(Reuters) - Wal-Mart Stores Inc (WMT.N) is losing two top e-commerce executives at a time the world’s largest retailer is trying to step up online competition with the likes of Amazon.com Inc (AMZN.O).
Wal-Mart said on Tuesday that Vice Chairman Eduardo Castro-Wright, head of the e-commerce and sourcing business at Wal-Mart, will retire on July 1 to spend more time with his family.
In separate news, Nestle NESN.VX named Wal-Mart’s executive vice president of global e-commerce for emerging markets as its new chief financial officer. Wang Ling Martello, who has also worked with Kraft Foods Inc KFT.N, will join Nestle on April 1.
The departures comes some six weeks after Wal-Mart said it was shaking up its e-commerce structure as it aims to build up its online business.

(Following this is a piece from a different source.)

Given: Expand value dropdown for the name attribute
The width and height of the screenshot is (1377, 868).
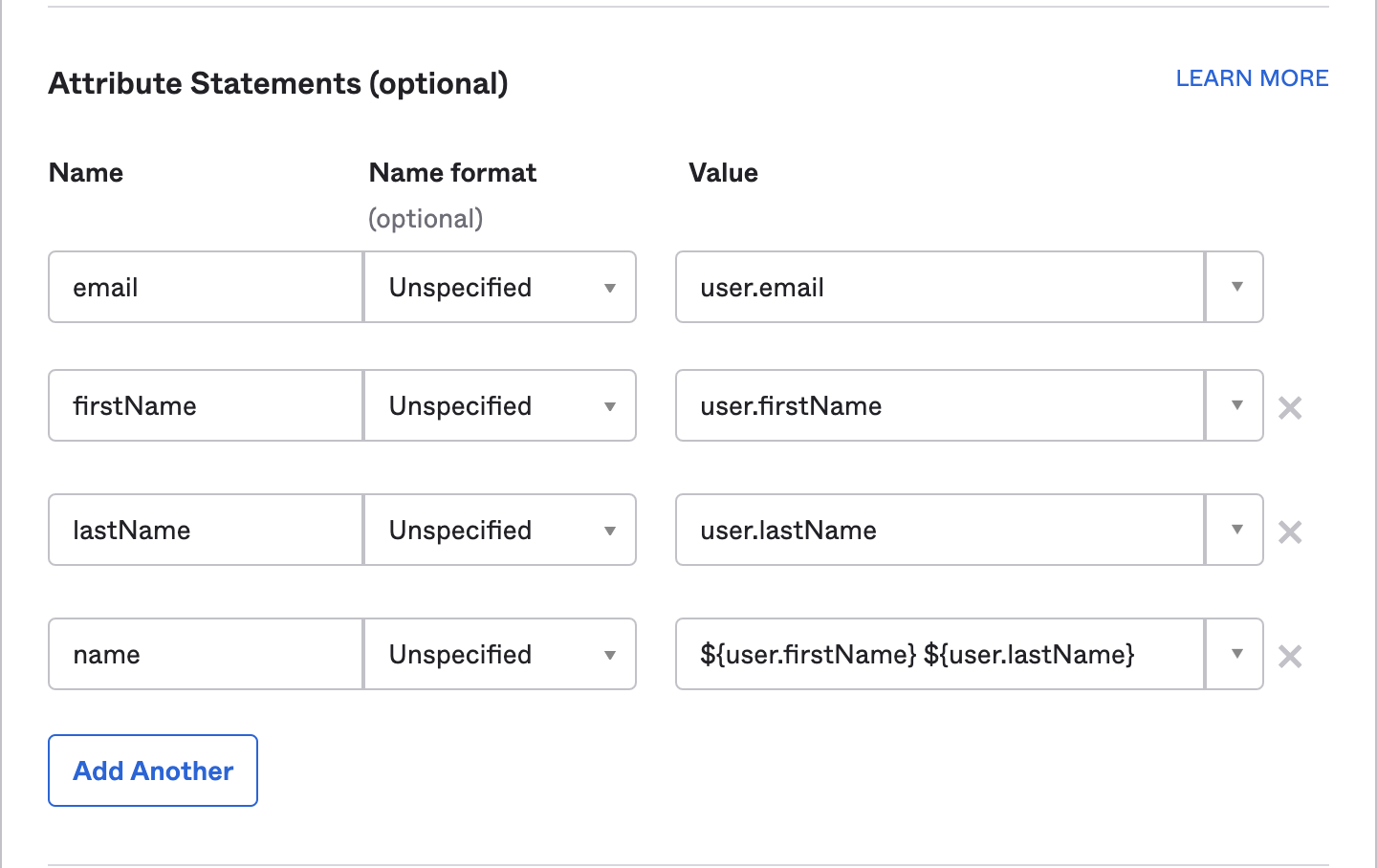Looking at the screenshot, I should pyautogui.click(x=1235, y=655).
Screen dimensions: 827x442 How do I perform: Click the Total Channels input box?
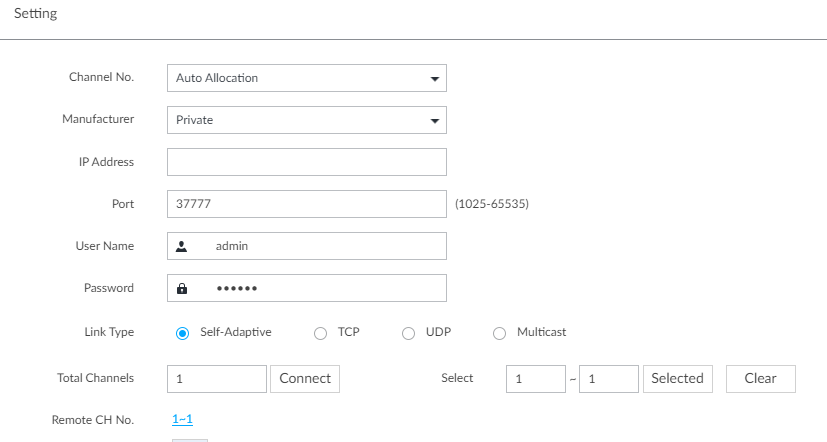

Wal-Mart has had a Web presence for years, but still lags behind competitors in terms of recognition.
Online sales are an important growth strategy for Wal-Mart, which has seen sales at its U.S. discount stores open at least a year fall for two years.
In August the company changed its e-commerce structure, putting the people who run stores in developed markets such as the United States in charge of the websites in those countries. That change included the departure of two other e-commerce executives.
Wal-Mart said on Tuesday it aims to name new leadership for the e-commerce and sourcing businesses by the end of January, after which Castro-Wright will assist in the transition.
Castro-Wright moved to California last year from Wal-Mart’s home town of Bentonville, Arkansas to be with his wife, who had a heart transplant.
Castro-Wright joined Wal-Mart in 2001 as chief operating officer of its business in Mexico. He was named president and chief executive of Walmart U.S. in 2005 and took on his current position in August 2010.
Wal-Mart shares closed up 20 cents, or 0.4 percent, at $52.03 on the New York Stock Exchange.